Work to complete: The data below is to be set down exactly.

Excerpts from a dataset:
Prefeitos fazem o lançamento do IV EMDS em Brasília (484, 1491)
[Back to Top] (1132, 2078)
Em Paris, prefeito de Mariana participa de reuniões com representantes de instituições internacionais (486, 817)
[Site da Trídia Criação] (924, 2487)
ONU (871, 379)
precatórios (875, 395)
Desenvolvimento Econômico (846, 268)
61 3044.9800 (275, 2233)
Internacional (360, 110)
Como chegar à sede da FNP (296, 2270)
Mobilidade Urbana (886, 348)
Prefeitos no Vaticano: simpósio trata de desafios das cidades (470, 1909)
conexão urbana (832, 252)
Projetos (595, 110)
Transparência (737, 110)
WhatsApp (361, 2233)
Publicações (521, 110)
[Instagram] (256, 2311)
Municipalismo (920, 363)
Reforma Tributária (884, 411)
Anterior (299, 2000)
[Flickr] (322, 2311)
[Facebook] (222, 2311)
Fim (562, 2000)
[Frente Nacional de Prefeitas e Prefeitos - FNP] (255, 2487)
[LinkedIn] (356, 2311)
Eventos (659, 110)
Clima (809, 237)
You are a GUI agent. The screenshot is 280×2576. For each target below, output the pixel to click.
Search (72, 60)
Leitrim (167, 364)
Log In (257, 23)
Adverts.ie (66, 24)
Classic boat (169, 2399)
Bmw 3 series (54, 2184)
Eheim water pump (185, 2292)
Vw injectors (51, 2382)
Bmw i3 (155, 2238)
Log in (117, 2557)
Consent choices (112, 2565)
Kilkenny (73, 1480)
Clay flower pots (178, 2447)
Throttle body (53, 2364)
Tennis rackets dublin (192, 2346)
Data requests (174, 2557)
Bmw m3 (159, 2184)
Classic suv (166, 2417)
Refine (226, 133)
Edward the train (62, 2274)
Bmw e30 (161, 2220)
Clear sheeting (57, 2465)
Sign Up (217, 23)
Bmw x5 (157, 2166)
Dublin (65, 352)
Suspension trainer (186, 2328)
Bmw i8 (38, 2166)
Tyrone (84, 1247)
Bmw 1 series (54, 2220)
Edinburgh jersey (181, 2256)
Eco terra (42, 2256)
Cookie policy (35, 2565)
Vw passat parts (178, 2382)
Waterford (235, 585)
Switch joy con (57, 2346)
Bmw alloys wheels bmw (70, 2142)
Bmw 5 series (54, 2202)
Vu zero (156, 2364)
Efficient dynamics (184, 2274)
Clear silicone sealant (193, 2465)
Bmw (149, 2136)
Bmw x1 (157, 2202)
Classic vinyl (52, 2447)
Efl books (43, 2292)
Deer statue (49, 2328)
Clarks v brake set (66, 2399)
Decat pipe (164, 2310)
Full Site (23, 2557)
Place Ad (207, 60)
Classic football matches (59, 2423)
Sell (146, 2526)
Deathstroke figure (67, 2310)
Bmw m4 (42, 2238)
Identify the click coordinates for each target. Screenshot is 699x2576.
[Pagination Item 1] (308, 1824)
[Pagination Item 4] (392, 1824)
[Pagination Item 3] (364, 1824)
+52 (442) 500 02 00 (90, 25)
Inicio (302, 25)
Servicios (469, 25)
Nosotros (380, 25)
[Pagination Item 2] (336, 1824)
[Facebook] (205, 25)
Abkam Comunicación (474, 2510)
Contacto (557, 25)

Problem solution:
Prefeitos fazem o lançamento do IV EMDS em Brasília (484, 1491)
[Back to Top] (1132, 2078)
Em Paris, prefeito de Mariana participa de reuniões com representantes de instituições internacionais (486, 817)
[Site da Trídia Criação] (924, 2487)
ONU (871, 379)
precatórios (875, 395)
Desenvolvimento Econômico (846, 268)
61 3044.9800 (275, 2233)
Internacional (360, 110)
Como chegar à sede da FNP (296, 2270)
Mobilidade Urbana (886, 348)
Prefeitos no Vaticano: simpósio trata de desafios das cidades (470, 1909)
conexão urbana (832, 252)
Projetos (595, 110)
Transparência (737, 110)
WhatsApp (361, 2233)
Publicações (521, 110)
[Instagram] (256, 2311)
Municipalismo (920, 363)
Reforma Tributária (884, 411)
Anterior (299, 2000)
[Flickr] (322, 2311)
[Facebook] (222, 2311)
Fim (562, 2000)
[Frente Nacional de Prefeitas e Prefeitos - FNP] (255, 2487)
[LinkedIn] (356, 2311)
Eventos (659, 110)
Clima (809, 237)
You are a GUI agent. The screenshot is 280×2576. For each target below, output the pixel to click.
Search (72, 60)
Leitrim (167, 364)
Log In (257, 23)
Adverts.ie (66, 24)
Classic boat (169, 2399)
Bmw 3 series (54, 2184)
Eheim water pump (185, 2292)
Vw injectors (51, 2382)
Bmw i3 (155, 2238)
Log in (117, 2557)
Consent choices (112, 2565)
Kilkenny (73, 1480)
Clay flower pots (178, 2447)
Throttle body (53, 2364)
Tennis rackets dublin (192, 2346)
Data requests (174, 2557)
Bmw m3 (159, 2184)
Classic suv (166, 2417)
Refine (226, 133)
Edward the train (62, 2274)
Bmw e30 (161, 2220)
Clear sheeting (57, 2465)
Sign Up (217, 23)
Bmw x5 (157, 2166)
Dublin (65, 352)
Suspension trainer (186, 2328)
Bmw i8 (38, 2166)
Tyrone (84, 1247)
Bmw 1 series (54, 2220)
Edinburgh jersey (181, 2256)
Eco terra (42, 2256)
Cookie policy (35, 2565)
Vw passat parts (178, 2382)
Waterford (235, 585)
Switch joy con (57, 2346)
Bmw alloys wheels bmw (70, 2142)
Bmw 5 series (54, 2202)
Vu zero (156, 2364)
Efficient dynamics (184, 2274)
Clear silicone sealant (193, 2465)
Bmw (149, 2136)
Bmw x1 (157, 2202)
Classic vinyl (52, 2447)
Efl books (43, 2292)
Deer statue (49, 2328)
Clarks v brake set (66, 2399)
Decat pipe (164, 2310)
Full Site (23, 2557)
Place Ad (207, 60)
Classic football matches (59, 2423)
Sell (146, 2526)
Deathstroke figure (67, 2310)
Bmw m4 (42, 2238)
Identify the click coordinates for each target. Screenshot is 699x2576.
[Pagination Item 1] (308, 1824)
[Pagination Item 4] (392, 1824)
[Pagination Item 3] (364, 1824)
+52 (442) 500 02 00 (90, 25)
Inicio (302, 25)
Servicios (469, 25)
Nosotros (380, 25)
[Pagination Item 2] (336, 1824)
[Facebook] (205, 25)
Abkam Comunicación (474, 2510)
Contacto (557, 25)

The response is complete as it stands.